Anyone who has used generative AI for any length of time will be more than familiar with hallucinations. This is the case when AI systems generate false or misleading information, an error that often stems from limitations in their training data or model design. Such inaccuracies can emerge unpredictably and vary widely in severity – from minor errors to substantial biases that can significantly skew decision-making processes.
Lamini Memory Tuning aims to significantly reduce hallucinations, from 50% to 5%, a 90% reduction. The technology allows for the embedding of exact facts into LLMs, reportedly achieving accuracy rates of up to 95%, a significant jump from the 50% accuracy offered by previous methods.
By specifically tuning millions of expert adapters, such as LoRAs (Low-Rank Adaptions) to each open-source LLM, Lamini Memory Tuning accurately preserves facts ranging from historical events to complex technical data, without the high latency and costs typically associated with accompanied by such precision.
Mixture of memory experts
This method, inspired by mind mapping, selectively activates the most relevant experts from an index during inference, dramatically reducing unnecessary computations.

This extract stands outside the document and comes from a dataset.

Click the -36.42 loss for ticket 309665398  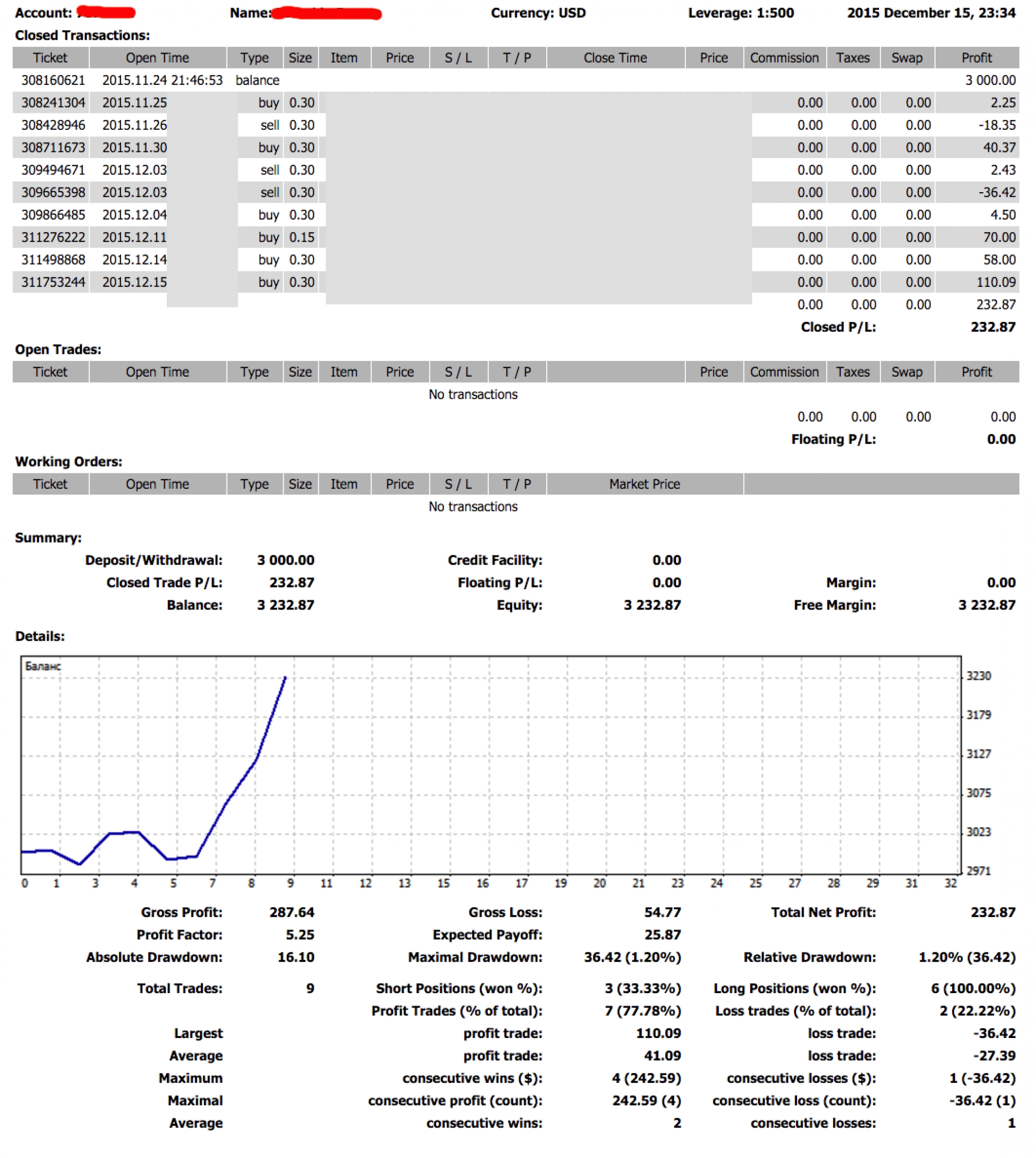pyautogui.click(x=997, y=192)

For example, the company says that when the system is instructed to recall specific facts about the Roman Empire, the system retrieves only the necessary information about Julius Caesar, aqueducts or legions, avoiding the activation of irrelevant model weights.

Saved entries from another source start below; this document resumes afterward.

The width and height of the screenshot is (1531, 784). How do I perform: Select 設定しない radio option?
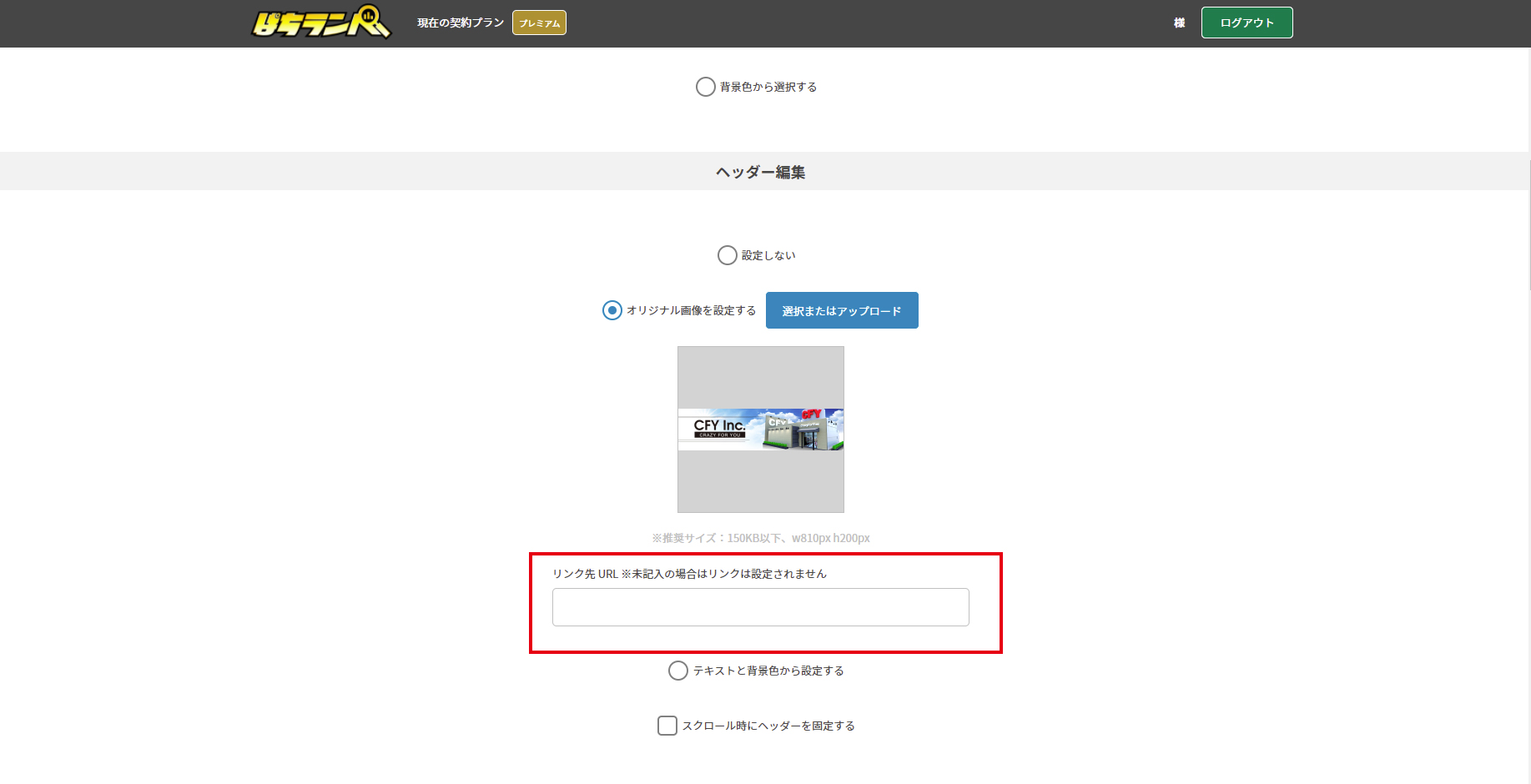pyautogui.click(x=727, y=255)
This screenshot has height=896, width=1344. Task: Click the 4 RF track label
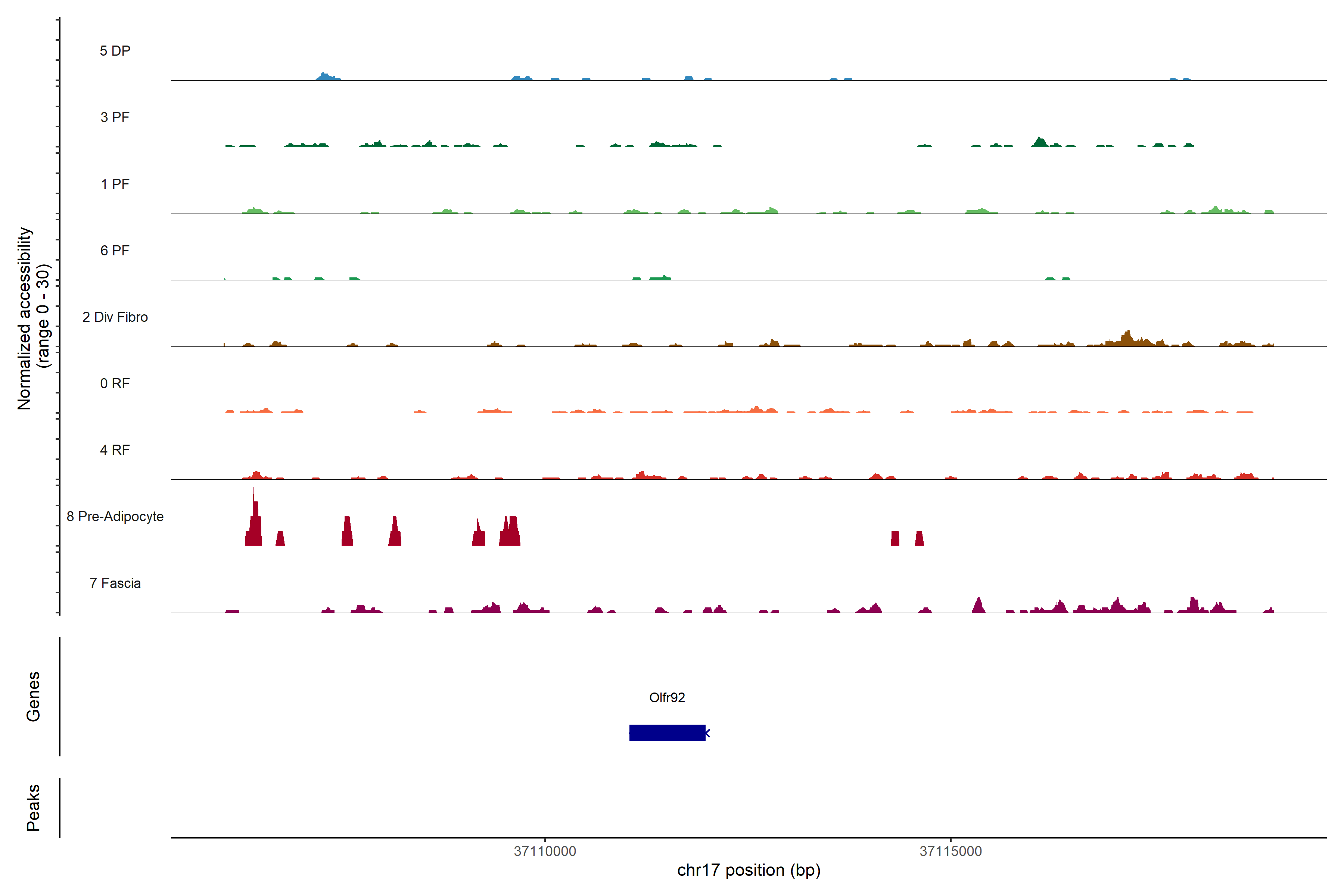tap(115, 450)
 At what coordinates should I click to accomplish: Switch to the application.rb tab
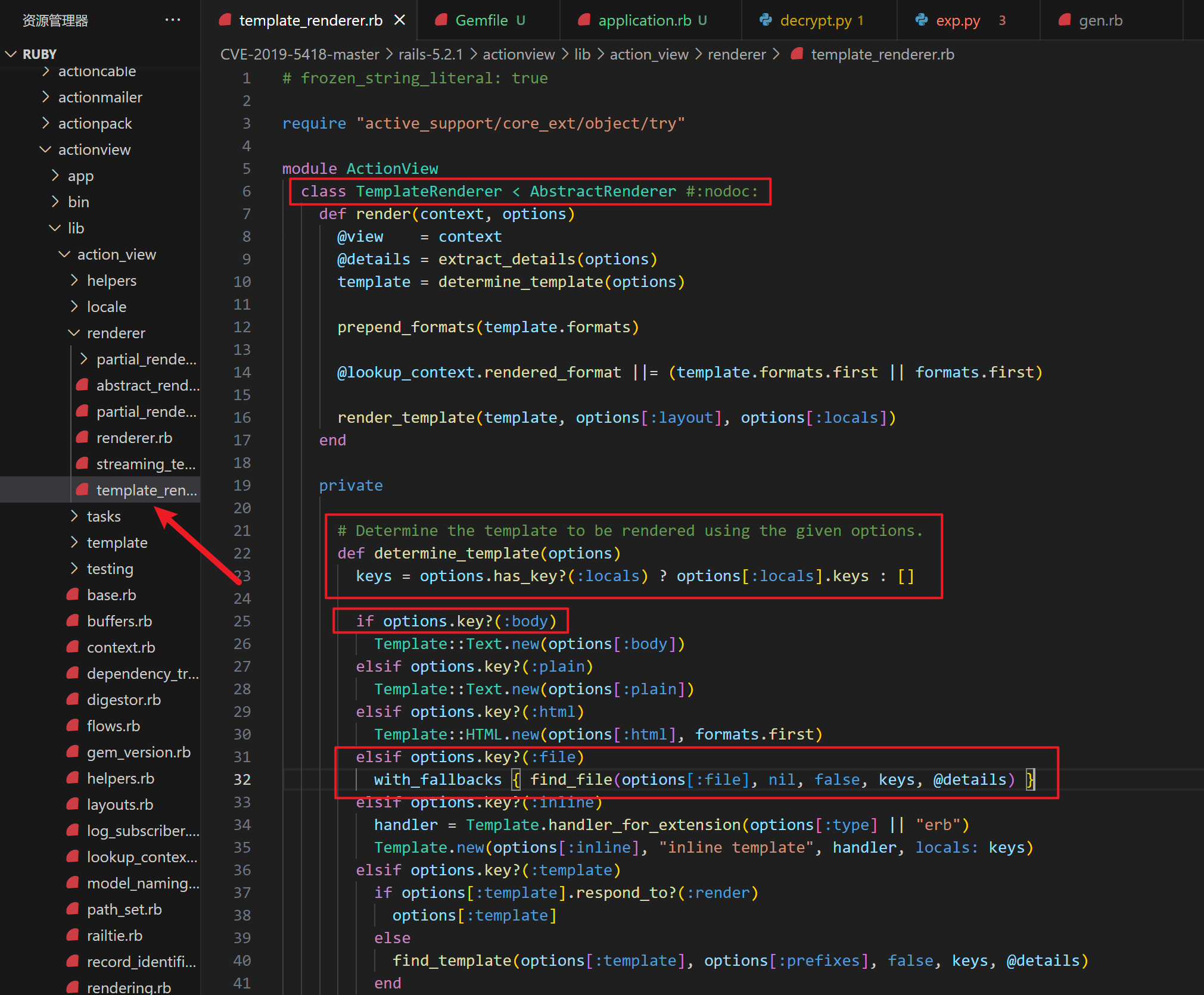tap(644, 20)
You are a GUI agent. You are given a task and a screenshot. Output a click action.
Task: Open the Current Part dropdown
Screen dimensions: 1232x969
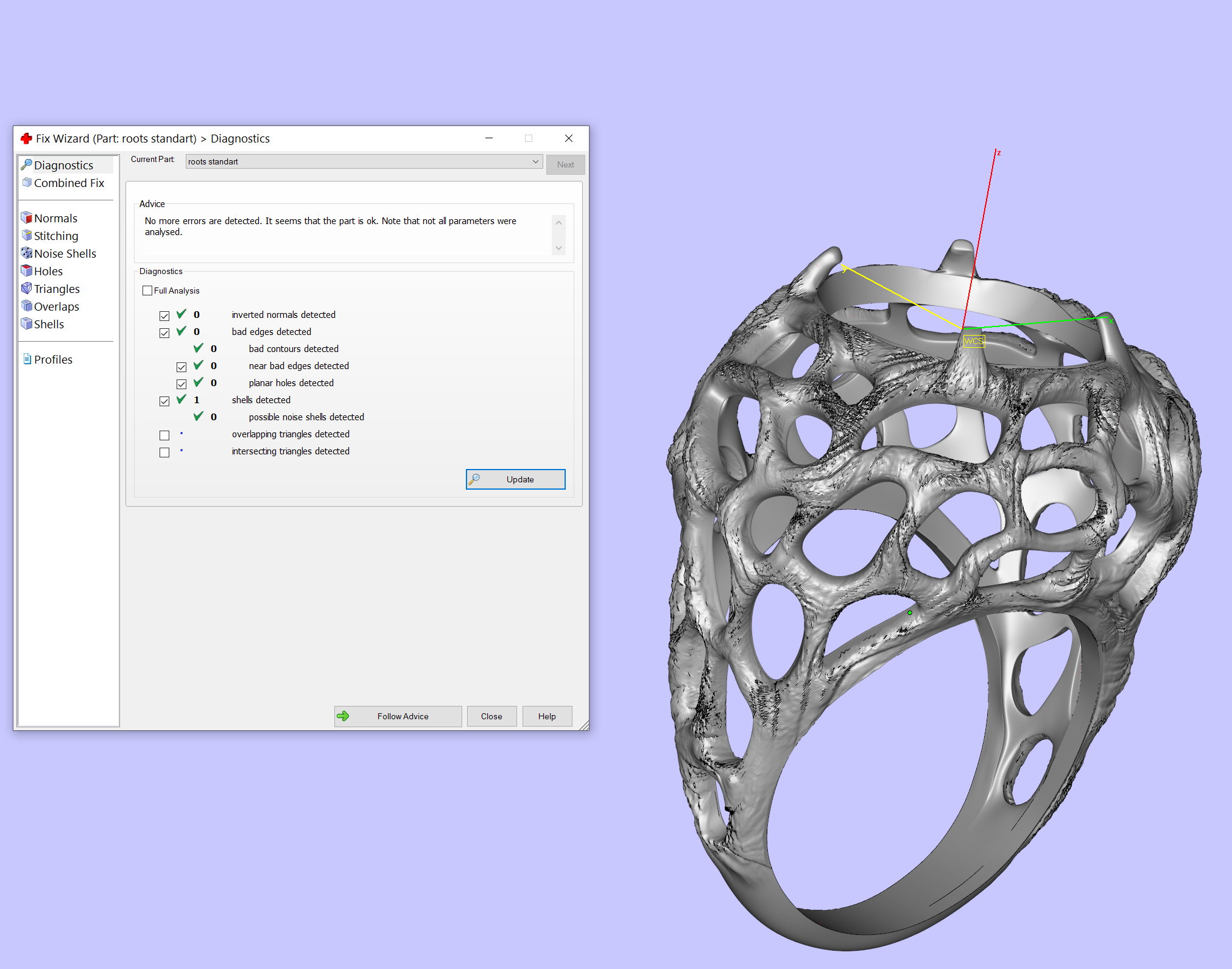(535, 161)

The underlying technology behind Lamini Memory Tuning includes a sparse activation framework known as a Mixture of Memory Experts (MoME), which can scale to support a large number of facts limited only by the size of the training data. Lamini says this approach not only improves model responsiveness, but also significantly reduces computational requirements, making it a viable solution for improving the performance of LLMs in various applications.